The commission said it is sensitive to economic conditions affecting ratepayers but has a
“responsibility to balance the ratepayers’ desire for affordable energy prices with the
company’s right to recover its costs and earn a reasonable return on its investments.” The
commission emphasized that money collected through the PCA can be used only for recovery of
actual power supply costs and cannot be used to increase earnings or salaries. Power supply
expense is tracked in a deferred account, audited annually by the commission.
Idaho Power attributes the higher PCA to 1) increased PURPA generation, 2) less revenue
sharing with customers due to a lower Return on Equity in 2015; 3) lower than projected hydro
generation; and 4) lower than forecasted wholesale market prices for electricity, resulting in
lower sales volumes for Idaho Power when it sells its surplus power into the market.
The utility has about $10 million additional expense related to power purchase contracts with
solar developers. The solar contracts fall under the provisions of the Public Utility Regulatory
Policies Act (PURPA), which requires utilities to purchase generation from qualifying renewable
energy projects. The company said about 320 megawatts of PURPA solar projects and 50 MW
of PURPA wind projects are expected to come online during the 2016-17 PCA year.

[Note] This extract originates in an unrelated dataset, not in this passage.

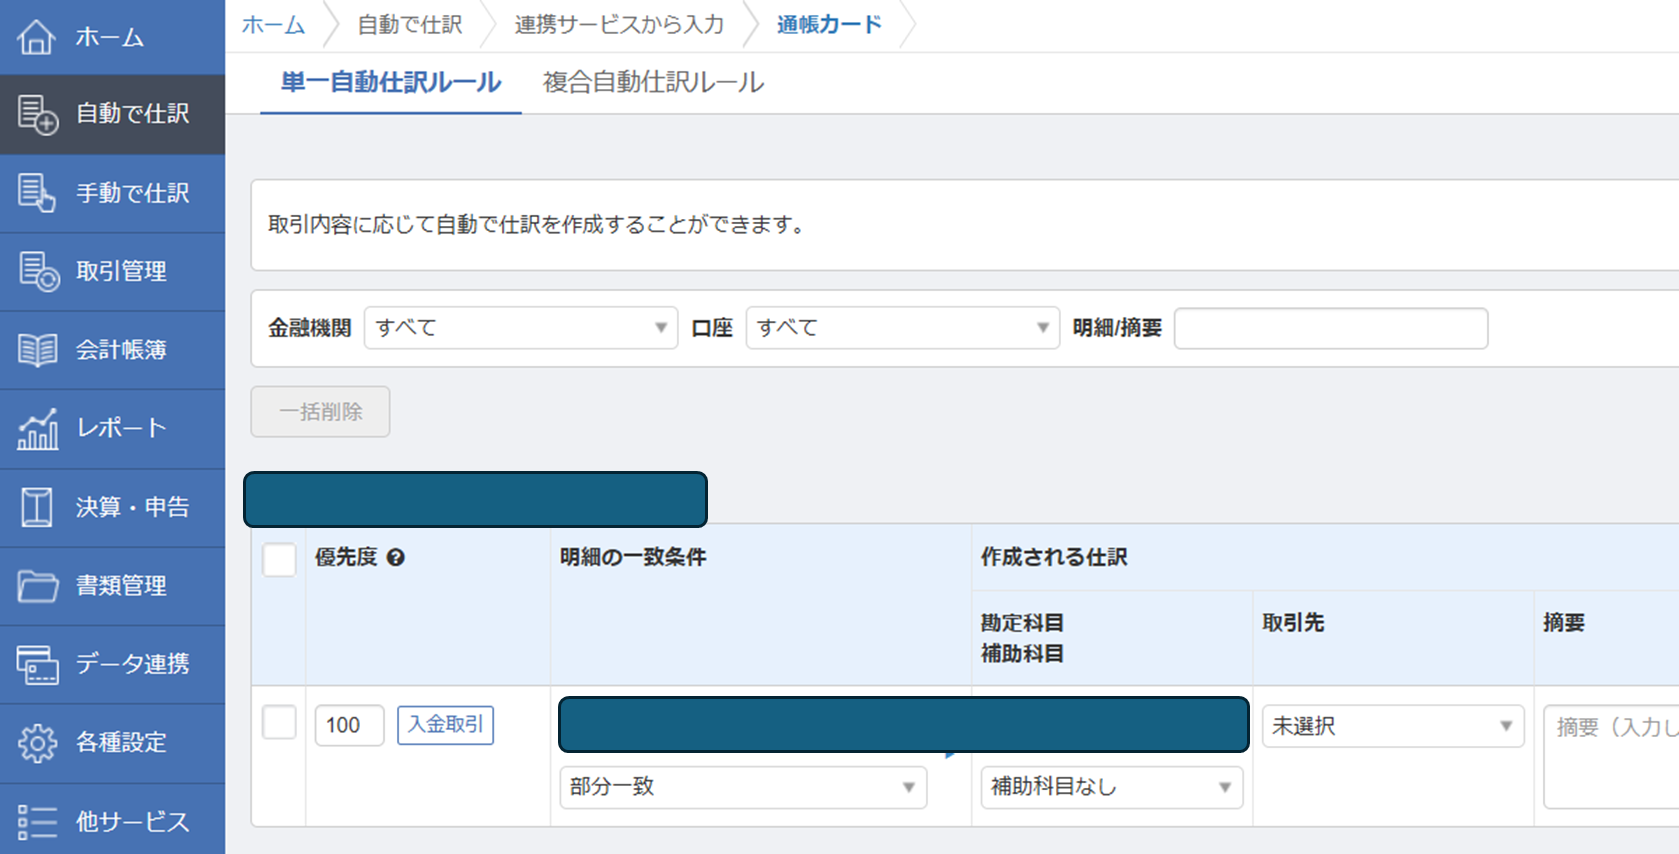1679x854 pixels.
Task: Open the 各種設定 gear icon
Action: 37,742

Reservoir levels in the region are lower than the 2015 forecast. While Idaho Power had a better
water year in some parts of its service territory, last year’s dry winter left reservoirs in the
Upper Snake River Basin very low by summer’s end. Actual hydro generation was 27 percent
less than the company forecast.
Wholesale electric market prices declined due primarily to lower natural gas prices. Lower
market prices reduced surplus sales volumes by 26 percent. Also, because wholesale market
prices were lower, the company’s market purchase volumes were 92 percent higher than
forecasted.
FIXED COST ADJUSTMENT (2.2 percent increase)
The FCA, implemented in 2007, is designed to ensure Idaho Power recovers its fixed costs of
delivering energy when energy sales decline due to reduced consumption. Before the FCA,
Idaho Power had no incentive to invest in energy efficiency programs because it lost revenue as
customer consumption declined. To remove that disincentive, the Fixed Cost Adjustment was
created to allow the utility to recoup its fixed costs of doing business. Even though
consumption may decline, the fixed cost to serve customers does not.
If actual fixed costs recovered from customers are less than the fixed costs authorized in the
most recent rate case, residential and small-commercial customers get a surcharge. If the
company collects more in fixed costs than authorized by the commission, customers get a
credit.
During 2015, Idaho Power under-collected fixed costs of serving customers by $28 million, or
$11.17 million more than the amount already included in the FCA account. To recover those
fixed costs, the commission approved an FCA increase of 2.2 percent, which will increase an
average residential bill would by about $2.16 per month. The new FCA rate is 0.5416 cents per
kWh.
During 2015, Idaho Power achieved a 22 percent increase in energy savings compared to 2014.
In a separate case filed before the commission every year, Idaho Power must demonstrate that
the programs that create energy efficiency savings must result in lower overall rates to
customers than if the programs were not in place. Several studies have shown that energy
efficiency and demand reduction are the least expensive source of energy for utilities. The FCA
makes it possible for the company to aggressively pursue energy efficiency and demand-side
management programs without fear of losing fixed costs to serve customers.
Last year’s PCA was a 1.1 percent decrease and last year’s FCA was a 0.35 percent increase,
resulting in an overall net decrease to customers.